My friend A is going through the challenge of her life. This past summer she discovered that her husband is a closet drug addict, that he’s plummeted their family into a whirlpool of debt, and that he lost his job—months ago. A feels betrayed. Stupid. Lost. Frightened. “But mostly I feel weak,” she admits. “Right now I need to be stronger than I ever have, for myself, our children, and our family. How do I do it?”
It wasn’t that many years ago I was where A is. One night I waited until the kids were all asleep. I knelt at my bedside and tried to pray. I didn’t have the strength to muster a single word. All I could do was curl like a comma on the floor, all night long, too empty and broken and weak to even reach for a cover to pull over my cold, bare feet. That’s how weak I was.
Fast forward to this past weekend. With God’s help, I hiked a mountain.
So yeah, it’s possible to do the impossible. It’s possible for anyone.
If you’re going through something that requires strength, but you feel weak, there’s no one-size-stretches-to-fit-all solution. But there is a way to be stronger than you suspect possible. Over the past thirty years I’ve worked with 12-steppers, addicts and displaced people from all corners of the globe. I’ve seen lives as shattered as Humpty-Dumpty’s. The people who manage to rise in wisdom and strength all have one thing in common. Let’s spell it out.
- F is for FEEL. Just because we feel weak doesn’t mean we are. Strong people understand the nature of feelings. They’re fickle and fleeting. Even the good ones. So strong people feel what they feel. They don’t deny, suppress or try to change their feelings. They might not even act on them. They simple identify and accept what they’re feeling, but refuse to feel sorry for themselves or blame someone else for how they feel.

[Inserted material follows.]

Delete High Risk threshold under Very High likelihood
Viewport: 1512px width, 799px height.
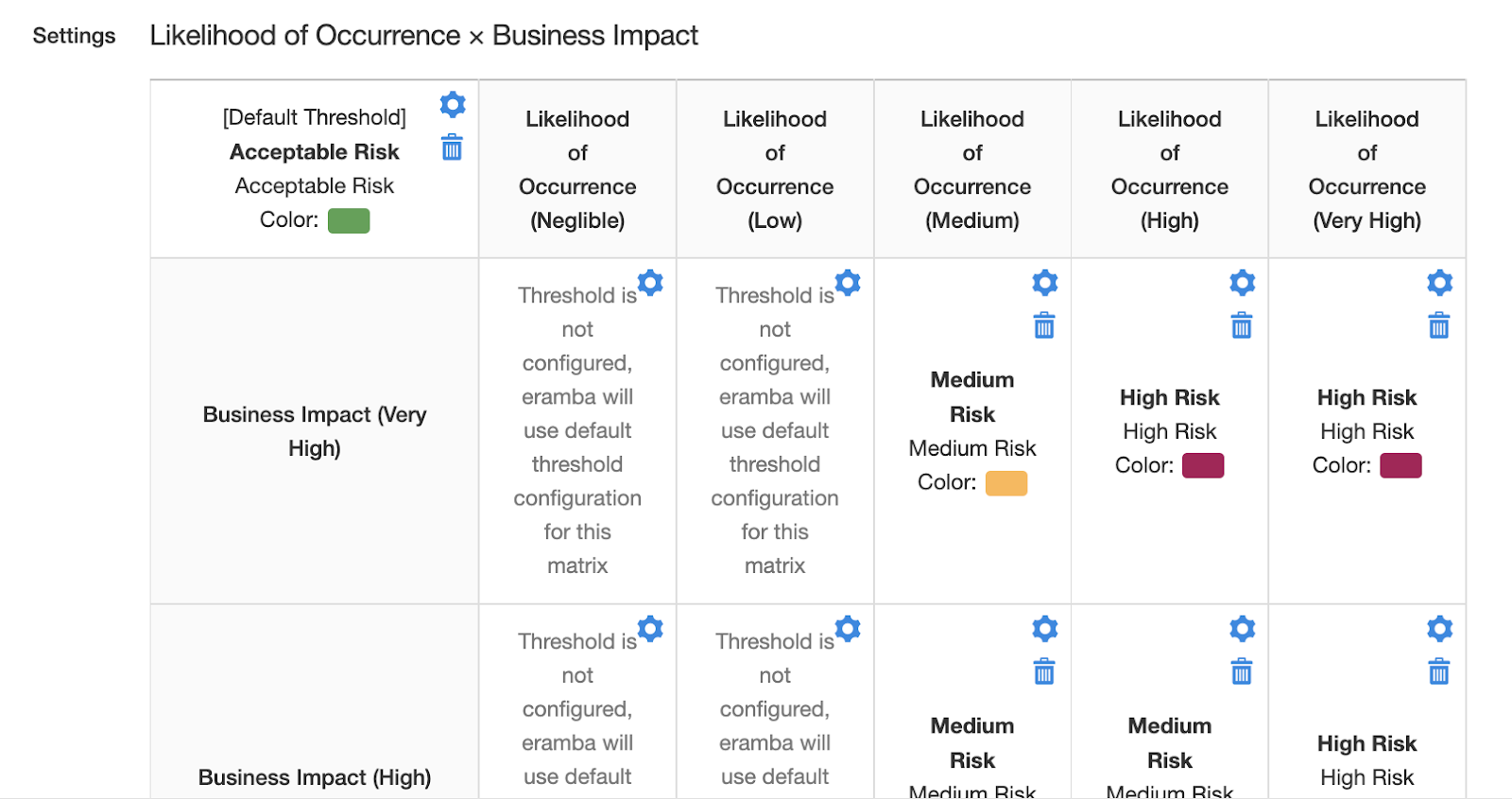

- X is for X-ING OUT what needs to be gone. Strong people X out the parts of their past that caused them pain. They don’t deny that painful things happened, but they don’t allow them to keep happening. X out old stories that always end with you as the victim. X out hurdles that make your mind palace an obstacle course. We refer to our former lovers as our “exes.” Know why? Because ex is a Latin word for “out of.” So get whatever hurts you “out of” your life. Put up borders and boundaries and buy guard dogs if you have to, to keep those X’ed out things from coming back. And don’t you dare feel guilty for X-ing out what needs to be out. It’s your sanity. It’s your sanctuary. It’s your strength. Keep these things safe at all costs.
- E is for ENERGIZE. Strong people look for sources that bring them strength. It might be a nutritious meal. It might be a sweaty workout. It might be a heartfelt prayer or a long meditation. Go for a walk in nature to renew and restore your energy resources. Read a book that inspires you or just transports you to somewhere you want to be. Make love all night long. There’s nothing like the human touch to energize you. And don’t underestimate the replenishing powers of a good night’s sleep. It’s when glial cells detoxify your brain. Seriously. These hard working brain cells (only recently discovered) put their best effort forth while you’re fast asleep. They remove toxins and leftover residue from the billions of chemical reactions that take place every day in your brain.
- L is for LET GO. “Let go and Let God” is a tattered, but powerful AA motto. It means to let go of whatever is holding you down and holding you back. Let go of fear, resentment, unforgiveness, hatred, disappointment, pain, frustration, whatever it is. Let it go.
- U is for UNITY. It’s true that strength is found in numbers, and that we all need our tribe of people we can count on. More than that, strong people are internally uified. There’s harmony in the mind and the heart. In an earlier post we learned that integrity means whole. Strong people are not internally divided. Though they might be broken and bruised, what they believe on the inside is what they live on the outside.
- R is for REPAIR. This is huge. Strong people take the time to repair things right away when they break. Strong people don’t tolerate leaky faucets. They stop the drip before it drives them slowly crazy. Same with a leaky character. They repair as they go and don’t wait until the problem is so big it can’t be fixed.
- E is for EXPECT. Strong people expect good things to happen—when they happen. They take an, “It’ll all work out,” approach to life. That means admitting that we are powerless. God is the only one with the ultimate controller in His hand. He says when life starts, when it stops, when it slows down and when it speeds up. Struggle is part of life. It’s what makes is strong.
You’ve just spelled our word of the day: FLEXURE.
FLEXURE means to bend. It’s the secret I want you to always remember. The strongest people on earth are people who bend and roll with the punches. They don’t go rigid and brittle and break when they take a hit. They accept and adapt through flexure. The overused analogy is a tree in a storm.. It does not uproot…because it bends. It does not stop providing shelter or shade because it bends. It does not stop being a mighty tree because it bends. It survives because it bends. And because it bends it takes on a shape unique to the challenges it conquers. In other words, it becomes stronger.
Learn to bend, my friend, A, and my friends everywhere. It’s how to be strong when you feel weak.